The response should hold each line from the entries below where "Android" is found.
***** Data records *****
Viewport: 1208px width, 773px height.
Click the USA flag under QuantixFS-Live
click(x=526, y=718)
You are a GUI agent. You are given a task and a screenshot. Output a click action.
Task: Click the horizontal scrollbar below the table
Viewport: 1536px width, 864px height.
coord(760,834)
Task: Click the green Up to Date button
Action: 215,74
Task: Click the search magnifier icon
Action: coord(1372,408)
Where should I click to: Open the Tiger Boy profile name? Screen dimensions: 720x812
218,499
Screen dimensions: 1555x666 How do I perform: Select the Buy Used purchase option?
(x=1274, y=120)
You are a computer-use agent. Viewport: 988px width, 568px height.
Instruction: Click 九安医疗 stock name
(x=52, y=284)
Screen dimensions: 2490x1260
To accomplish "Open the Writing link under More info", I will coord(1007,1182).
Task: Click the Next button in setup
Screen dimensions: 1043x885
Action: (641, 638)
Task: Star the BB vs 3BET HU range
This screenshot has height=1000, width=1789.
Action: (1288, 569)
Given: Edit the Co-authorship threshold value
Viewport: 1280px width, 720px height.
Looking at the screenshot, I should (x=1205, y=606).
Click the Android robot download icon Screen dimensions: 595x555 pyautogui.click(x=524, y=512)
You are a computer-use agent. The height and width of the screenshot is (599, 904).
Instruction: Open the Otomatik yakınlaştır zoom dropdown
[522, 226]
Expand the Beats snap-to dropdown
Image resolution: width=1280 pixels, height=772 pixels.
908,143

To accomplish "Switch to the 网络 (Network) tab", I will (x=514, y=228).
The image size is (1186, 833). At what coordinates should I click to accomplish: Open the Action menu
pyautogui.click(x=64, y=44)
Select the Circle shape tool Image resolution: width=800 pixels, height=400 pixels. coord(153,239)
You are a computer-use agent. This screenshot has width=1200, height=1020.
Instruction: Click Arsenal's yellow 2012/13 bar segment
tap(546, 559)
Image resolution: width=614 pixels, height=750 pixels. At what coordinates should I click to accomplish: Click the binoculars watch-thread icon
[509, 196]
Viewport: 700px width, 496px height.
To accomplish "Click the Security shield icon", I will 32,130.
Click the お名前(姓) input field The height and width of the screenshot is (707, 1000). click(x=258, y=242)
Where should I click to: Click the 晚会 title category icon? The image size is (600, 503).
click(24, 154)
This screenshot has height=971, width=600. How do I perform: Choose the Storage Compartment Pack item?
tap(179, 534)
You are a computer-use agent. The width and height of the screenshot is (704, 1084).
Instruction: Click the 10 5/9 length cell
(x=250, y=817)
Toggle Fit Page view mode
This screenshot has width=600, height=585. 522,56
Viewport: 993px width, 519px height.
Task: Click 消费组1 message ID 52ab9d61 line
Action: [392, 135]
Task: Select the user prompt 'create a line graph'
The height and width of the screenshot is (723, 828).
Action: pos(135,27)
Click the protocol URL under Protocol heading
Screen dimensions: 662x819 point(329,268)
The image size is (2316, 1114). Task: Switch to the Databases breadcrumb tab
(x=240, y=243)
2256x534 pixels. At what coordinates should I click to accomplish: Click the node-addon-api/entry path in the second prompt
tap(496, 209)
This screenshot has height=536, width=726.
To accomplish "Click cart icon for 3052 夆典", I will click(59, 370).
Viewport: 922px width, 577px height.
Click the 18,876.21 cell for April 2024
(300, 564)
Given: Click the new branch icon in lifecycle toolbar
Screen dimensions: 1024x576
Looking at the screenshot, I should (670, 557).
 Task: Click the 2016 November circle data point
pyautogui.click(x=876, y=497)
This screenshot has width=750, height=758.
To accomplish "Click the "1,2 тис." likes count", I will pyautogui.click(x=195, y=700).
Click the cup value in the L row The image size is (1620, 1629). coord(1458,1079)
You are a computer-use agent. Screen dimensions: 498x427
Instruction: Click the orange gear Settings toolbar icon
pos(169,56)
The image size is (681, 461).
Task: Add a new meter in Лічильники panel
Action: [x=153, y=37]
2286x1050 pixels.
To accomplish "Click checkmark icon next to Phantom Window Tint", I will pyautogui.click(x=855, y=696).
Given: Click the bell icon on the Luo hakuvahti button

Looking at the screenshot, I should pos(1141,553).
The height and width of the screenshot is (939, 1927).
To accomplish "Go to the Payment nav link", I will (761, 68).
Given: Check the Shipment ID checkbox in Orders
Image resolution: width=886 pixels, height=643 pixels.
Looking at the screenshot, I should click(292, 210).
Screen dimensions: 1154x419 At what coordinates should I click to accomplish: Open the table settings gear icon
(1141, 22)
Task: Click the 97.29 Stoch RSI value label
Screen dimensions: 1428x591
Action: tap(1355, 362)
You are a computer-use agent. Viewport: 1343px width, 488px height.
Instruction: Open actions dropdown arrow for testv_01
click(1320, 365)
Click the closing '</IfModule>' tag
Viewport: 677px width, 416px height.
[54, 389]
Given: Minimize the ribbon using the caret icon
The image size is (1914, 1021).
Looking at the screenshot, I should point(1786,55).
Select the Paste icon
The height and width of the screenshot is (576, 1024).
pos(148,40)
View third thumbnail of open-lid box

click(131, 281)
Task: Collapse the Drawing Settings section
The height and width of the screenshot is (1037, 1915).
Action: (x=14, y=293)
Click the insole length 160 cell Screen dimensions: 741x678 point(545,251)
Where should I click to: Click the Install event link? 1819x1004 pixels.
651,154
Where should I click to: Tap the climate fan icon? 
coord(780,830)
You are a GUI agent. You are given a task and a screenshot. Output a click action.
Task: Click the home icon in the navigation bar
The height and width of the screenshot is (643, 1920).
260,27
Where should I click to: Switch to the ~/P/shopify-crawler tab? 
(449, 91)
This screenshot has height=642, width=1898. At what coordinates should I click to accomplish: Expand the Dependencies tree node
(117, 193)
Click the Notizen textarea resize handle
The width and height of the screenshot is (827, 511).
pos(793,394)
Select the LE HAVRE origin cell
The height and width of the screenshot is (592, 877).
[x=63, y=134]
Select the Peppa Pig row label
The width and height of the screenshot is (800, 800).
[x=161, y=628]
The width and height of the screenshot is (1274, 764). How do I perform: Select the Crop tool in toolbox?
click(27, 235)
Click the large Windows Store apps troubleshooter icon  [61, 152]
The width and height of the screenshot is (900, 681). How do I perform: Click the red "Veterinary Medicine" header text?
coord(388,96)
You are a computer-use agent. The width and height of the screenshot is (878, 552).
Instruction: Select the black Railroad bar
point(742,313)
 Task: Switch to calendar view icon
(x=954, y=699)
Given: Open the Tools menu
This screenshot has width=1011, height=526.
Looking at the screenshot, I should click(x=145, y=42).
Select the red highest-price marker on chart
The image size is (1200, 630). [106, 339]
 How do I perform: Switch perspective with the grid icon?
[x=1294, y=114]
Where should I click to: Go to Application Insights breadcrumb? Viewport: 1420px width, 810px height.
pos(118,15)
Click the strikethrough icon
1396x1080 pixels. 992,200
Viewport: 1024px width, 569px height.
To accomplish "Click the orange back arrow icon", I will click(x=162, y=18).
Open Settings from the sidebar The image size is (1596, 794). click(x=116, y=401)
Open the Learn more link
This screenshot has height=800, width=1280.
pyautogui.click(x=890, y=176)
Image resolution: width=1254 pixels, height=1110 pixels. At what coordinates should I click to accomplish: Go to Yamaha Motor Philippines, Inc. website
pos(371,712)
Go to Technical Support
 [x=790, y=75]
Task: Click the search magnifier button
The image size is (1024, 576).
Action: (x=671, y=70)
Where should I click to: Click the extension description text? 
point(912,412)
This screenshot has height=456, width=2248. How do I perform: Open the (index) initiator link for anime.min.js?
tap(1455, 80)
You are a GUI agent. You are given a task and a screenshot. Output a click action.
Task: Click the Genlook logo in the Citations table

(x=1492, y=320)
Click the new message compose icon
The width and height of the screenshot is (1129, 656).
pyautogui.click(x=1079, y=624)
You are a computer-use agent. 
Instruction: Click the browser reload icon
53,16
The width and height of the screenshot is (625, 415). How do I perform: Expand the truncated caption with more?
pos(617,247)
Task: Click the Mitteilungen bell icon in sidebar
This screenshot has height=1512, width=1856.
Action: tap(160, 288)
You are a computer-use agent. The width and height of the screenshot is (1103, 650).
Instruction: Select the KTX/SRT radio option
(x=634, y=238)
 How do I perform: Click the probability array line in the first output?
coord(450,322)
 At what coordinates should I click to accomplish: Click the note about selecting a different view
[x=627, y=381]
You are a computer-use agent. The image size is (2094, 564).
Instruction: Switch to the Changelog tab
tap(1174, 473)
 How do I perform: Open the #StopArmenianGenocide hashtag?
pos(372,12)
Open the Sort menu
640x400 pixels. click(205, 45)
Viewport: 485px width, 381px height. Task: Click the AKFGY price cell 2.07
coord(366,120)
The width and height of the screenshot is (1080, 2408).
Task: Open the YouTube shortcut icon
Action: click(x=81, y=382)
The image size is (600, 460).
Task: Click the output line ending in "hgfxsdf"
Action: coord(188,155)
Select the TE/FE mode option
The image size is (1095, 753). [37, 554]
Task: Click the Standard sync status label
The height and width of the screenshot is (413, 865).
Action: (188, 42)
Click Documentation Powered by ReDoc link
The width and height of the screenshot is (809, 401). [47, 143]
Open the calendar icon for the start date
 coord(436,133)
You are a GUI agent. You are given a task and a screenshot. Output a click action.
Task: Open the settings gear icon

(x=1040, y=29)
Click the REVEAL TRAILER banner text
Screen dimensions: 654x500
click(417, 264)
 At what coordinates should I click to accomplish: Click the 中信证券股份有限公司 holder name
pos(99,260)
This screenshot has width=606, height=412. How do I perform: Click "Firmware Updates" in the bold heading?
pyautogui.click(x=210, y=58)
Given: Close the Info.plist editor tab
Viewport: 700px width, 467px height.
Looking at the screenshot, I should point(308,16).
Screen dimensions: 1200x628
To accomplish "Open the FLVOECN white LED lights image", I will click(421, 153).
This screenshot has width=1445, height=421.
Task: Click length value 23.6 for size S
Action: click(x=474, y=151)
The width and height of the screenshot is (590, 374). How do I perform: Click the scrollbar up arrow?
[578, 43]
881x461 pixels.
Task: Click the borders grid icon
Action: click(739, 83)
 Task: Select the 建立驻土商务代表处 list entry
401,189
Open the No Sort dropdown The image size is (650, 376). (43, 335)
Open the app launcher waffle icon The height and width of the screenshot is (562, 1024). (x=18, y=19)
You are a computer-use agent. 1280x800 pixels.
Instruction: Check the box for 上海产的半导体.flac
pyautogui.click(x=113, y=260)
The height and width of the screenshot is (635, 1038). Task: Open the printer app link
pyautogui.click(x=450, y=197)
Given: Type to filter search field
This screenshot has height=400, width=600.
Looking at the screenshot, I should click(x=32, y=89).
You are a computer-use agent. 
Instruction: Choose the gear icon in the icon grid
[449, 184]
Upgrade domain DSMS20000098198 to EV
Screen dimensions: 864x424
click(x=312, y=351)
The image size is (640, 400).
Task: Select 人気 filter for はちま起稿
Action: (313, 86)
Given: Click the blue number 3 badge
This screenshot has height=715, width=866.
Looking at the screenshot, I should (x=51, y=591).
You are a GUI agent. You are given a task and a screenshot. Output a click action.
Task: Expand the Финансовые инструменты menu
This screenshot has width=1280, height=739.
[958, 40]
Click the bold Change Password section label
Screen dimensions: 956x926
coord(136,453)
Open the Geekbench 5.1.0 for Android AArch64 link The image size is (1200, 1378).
*****
§ **Solution to the problem**
Click the Android robot download icon Screen dimensions: 595x555 pyautogui.click(x=524, y=512)
Open the Geekbench 5.1.0 for Android AArch64 link The image size is (1200, 1378).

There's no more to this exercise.